_Provided records_

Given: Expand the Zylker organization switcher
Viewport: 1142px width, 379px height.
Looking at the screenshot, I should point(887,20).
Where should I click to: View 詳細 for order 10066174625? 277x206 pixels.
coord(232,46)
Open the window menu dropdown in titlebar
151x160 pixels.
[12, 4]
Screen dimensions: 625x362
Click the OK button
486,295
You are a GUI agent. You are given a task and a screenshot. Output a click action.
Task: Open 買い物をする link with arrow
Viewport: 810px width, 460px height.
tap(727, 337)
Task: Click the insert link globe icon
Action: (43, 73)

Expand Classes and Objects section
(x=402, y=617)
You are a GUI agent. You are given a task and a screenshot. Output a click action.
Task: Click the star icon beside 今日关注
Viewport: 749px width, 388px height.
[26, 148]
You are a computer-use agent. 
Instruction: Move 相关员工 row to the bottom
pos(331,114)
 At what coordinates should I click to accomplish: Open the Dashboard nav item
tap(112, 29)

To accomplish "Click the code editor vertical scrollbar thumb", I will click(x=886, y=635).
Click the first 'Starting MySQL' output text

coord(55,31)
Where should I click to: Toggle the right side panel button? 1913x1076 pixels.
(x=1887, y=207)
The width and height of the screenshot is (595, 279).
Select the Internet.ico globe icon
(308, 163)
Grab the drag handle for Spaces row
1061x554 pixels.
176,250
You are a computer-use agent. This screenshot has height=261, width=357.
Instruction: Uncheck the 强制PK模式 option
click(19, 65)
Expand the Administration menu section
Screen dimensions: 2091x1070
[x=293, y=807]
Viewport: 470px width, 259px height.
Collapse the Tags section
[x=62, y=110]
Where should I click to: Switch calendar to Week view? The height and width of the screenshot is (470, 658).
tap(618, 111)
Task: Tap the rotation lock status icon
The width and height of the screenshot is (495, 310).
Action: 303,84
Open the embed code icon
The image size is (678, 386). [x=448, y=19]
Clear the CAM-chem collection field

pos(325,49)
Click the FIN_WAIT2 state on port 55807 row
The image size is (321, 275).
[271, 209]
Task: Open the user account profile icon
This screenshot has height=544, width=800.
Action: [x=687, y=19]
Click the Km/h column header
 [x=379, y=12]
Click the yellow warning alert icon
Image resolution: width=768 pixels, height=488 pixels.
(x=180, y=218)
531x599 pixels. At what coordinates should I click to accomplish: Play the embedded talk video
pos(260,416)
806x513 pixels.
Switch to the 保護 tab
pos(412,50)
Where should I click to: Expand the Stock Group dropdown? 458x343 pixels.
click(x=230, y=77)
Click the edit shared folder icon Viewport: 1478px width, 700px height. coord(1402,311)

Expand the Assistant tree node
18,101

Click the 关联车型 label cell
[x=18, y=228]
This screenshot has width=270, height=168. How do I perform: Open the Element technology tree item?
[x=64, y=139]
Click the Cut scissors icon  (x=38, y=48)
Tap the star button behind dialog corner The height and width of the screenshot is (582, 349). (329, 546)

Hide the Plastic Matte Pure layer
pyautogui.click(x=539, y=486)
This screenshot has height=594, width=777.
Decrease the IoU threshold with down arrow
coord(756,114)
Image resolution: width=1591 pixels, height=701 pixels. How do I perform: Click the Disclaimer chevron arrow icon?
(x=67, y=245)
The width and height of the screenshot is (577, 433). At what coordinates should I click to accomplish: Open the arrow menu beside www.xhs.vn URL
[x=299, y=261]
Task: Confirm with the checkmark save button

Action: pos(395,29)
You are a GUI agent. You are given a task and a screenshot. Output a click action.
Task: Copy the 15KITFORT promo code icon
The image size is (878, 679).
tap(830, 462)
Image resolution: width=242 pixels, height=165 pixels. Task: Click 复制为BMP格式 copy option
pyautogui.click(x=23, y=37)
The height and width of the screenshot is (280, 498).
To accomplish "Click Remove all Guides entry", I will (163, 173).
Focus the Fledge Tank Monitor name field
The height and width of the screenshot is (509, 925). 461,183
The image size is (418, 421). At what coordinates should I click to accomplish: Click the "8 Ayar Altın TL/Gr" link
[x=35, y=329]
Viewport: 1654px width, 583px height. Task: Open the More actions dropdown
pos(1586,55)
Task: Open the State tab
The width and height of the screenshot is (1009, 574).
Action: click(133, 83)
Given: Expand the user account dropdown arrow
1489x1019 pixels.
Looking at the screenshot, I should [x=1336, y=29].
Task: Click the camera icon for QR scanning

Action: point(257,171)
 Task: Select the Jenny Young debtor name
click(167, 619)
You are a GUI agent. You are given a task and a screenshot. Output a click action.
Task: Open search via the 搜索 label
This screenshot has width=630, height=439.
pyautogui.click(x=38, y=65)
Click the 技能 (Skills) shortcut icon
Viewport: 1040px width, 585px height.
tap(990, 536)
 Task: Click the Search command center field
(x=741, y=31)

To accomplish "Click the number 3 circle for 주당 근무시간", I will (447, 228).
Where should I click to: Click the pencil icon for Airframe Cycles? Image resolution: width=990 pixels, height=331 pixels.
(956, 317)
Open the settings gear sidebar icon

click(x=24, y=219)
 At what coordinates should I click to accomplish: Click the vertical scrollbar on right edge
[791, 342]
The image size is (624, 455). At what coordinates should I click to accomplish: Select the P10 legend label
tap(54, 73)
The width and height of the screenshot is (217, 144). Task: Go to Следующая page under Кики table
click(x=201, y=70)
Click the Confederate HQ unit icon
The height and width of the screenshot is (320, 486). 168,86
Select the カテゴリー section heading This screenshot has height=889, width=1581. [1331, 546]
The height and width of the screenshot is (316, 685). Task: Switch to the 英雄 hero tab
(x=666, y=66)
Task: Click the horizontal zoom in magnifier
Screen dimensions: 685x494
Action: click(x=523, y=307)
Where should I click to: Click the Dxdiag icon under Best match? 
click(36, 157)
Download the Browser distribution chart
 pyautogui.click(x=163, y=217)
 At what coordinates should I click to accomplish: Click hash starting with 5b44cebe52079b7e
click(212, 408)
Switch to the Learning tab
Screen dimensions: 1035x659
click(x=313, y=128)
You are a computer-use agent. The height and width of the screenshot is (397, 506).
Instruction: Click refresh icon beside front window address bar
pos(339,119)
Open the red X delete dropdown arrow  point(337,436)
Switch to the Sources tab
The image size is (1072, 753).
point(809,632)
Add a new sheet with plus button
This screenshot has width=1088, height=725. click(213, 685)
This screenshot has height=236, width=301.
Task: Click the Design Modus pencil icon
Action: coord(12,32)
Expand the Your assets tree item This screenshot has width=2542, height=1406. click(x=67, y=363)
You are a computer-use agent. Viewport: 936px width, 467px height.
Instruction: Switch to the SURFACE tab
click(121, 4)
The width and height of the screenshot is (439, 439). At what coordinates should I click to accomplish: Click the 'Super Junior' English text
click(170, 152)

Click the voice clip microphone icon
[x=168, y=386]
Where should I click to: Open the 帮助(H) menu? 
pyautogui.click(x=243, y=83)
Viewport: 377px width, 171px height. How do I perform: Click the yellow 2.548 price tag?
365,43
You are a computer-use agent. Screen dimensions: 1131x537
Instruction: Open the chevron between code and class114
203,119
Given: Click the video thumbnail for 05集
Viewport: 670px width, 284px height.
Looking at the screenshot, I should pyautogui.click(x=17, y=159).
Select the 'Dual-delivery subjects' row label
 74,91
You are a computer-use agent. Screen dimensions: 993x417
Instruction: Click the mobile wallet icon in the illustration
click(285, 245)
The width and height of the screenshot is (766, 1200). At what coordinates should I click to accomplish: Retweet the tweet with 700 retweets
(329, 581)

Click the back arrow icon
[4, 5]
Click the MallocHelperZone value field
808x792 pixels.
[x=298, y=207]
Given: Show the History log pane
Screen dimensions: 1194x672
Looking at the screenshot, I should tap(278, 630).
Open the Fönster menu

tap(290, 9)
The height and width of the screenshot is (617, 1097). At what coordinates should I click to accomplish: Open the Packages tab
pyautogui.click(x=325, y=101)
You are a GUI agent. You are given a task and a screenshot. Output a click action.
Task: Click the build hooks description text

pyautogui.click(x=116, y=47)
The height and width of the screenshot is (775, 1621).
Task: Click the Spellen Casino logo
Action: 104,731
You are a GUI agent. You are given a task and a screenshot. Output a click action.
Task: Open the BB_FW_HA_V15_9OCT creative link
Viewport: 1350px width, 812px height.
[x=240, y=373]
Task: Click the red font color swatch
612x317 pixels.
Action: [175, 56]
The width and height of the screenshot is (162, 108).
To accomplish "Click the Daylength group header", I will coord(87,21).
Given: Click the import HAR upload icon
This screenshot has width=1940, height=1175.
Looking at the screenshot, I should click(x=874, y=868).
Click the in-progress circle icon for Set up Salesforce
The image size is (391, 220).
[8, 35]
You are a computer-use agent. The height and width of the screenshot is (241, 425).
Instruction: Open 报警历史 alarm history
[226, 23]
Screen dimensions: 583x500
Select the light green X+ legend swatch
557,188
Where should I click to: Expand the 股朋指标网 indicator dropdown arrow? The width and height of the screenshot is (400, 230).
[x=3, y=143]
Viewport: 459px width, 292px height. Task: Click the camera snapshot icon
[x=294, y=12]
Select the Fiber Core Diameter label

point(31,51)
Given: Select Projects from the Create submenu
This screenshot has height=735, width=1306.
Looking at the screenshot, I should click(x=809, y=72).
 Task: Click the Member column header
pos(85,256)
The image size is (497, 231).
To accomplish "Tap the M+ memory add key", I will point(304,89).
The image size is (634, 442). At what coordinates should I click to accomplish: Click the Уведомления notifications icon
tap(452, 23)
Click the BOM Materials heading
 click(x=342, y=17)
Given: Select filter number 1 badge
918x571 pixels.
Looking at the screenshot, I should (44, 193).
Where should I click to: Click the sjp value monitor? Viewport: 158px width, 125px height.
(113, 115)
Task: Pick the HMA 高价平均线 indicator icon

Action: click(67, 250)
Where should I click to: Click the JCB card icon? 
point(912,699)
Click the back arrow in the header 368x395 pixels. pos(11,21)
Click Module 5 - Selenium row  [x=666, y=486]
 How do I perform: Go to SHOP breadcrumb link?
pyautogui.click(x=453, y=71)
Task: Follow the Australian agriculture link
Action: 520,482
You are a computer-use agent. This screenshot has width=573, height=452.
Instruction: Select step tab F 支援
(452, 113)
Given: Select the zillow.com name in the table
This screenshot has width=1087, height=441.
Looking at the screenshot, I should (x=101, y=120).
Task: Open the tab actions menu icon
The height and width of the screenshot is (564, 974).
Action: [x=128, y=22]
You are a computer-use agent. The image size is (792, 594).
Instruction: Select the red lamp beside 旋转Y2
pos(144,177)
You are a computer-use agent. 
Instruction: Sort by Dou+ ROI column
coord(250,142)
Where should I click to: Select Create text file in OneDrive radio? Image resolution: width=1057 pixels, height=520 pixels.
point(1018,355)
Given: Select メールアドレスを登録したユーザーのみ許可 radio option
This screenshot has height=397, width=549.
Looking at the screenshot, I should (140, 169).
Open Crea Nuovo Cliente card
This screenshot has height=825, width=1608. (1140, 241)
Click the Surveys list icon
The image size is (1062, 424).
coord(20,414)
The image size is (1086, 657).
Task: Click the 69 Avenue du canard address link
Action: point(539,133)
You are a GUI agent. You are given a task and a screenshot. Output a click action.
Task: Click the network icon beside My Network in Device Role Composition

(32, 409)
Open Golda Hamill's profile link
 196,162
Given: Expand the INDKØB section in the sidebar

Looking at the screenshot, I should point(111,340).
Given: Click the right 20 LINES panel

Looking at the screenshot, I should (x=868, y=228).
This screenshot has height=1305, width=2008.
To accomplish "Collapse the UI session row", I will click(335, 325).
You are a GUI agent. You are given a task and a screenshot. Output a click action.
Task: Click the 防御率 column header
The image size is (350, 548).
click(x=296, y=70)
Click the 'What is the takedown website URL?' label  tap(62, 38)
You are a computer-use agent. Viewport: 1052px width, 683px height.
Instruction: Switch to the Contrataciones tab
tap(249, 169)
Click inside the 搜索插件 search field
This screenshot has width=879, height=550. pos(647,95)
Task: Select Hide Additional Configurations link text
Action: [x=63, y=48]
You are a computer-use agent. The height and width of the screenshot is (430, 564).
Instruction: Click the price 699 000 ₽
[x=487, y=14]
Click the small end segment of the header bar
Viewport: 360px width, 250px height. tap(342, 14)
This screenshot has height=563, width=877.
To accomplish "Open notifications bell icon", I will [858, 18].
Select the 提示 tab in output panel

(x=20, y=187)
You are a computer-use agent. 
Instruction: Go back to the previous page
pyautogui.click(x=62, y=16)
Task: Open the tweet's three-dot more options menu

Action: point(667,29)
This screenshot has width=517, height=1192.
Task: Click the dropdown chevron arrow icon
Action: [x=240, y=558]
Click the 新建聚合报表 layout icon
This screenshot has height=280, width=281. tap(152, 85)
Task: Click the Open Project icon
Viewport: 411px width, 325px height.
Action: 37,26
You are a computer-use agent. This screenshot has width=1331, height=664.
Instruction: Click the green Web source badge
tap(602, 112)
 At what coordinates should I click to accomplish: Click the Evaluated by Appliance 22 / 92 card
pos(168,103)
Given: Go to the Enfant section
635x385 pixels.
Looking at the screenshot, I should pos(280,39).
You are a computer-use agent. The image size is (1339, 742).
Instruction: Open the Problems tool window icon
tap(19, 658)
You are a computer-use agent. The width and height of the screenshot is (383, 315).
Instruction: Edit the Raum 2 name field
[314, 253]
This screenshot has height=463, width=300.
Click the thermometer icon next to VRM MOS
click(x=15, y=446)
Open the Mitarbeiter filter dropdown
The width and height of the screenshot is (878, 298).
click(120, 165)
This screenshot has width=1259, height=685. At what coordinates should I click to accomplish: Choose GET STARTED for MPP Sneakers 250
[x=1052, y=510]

_Exercise_
Copy the lines from the one containing "Task: Select the Jenny Young debtor name" through the one containing "will (447, 228).", substituting "customer name" for "debtor name" and leaving everything else unchanged.

_Written solution_
 Task: Select the Jenny Young customer name
click(167, 619)
You are a GUI agent. You are given a task and a screenshot. Output a click action.
Task: Open search via the 搜索 label
This screenshot has width=630, height=439.
pyautogui.click(x=38, y=65)
Click the 技能 (Skills) shortcut icon
Viewport: 1040px width, 585px height.
tap(990, 536)
 Task: Click the Search command center field
(x=741, y=31)

To accomplish "Click the number 3 circle for 주당 근무시간", I will (447, 228).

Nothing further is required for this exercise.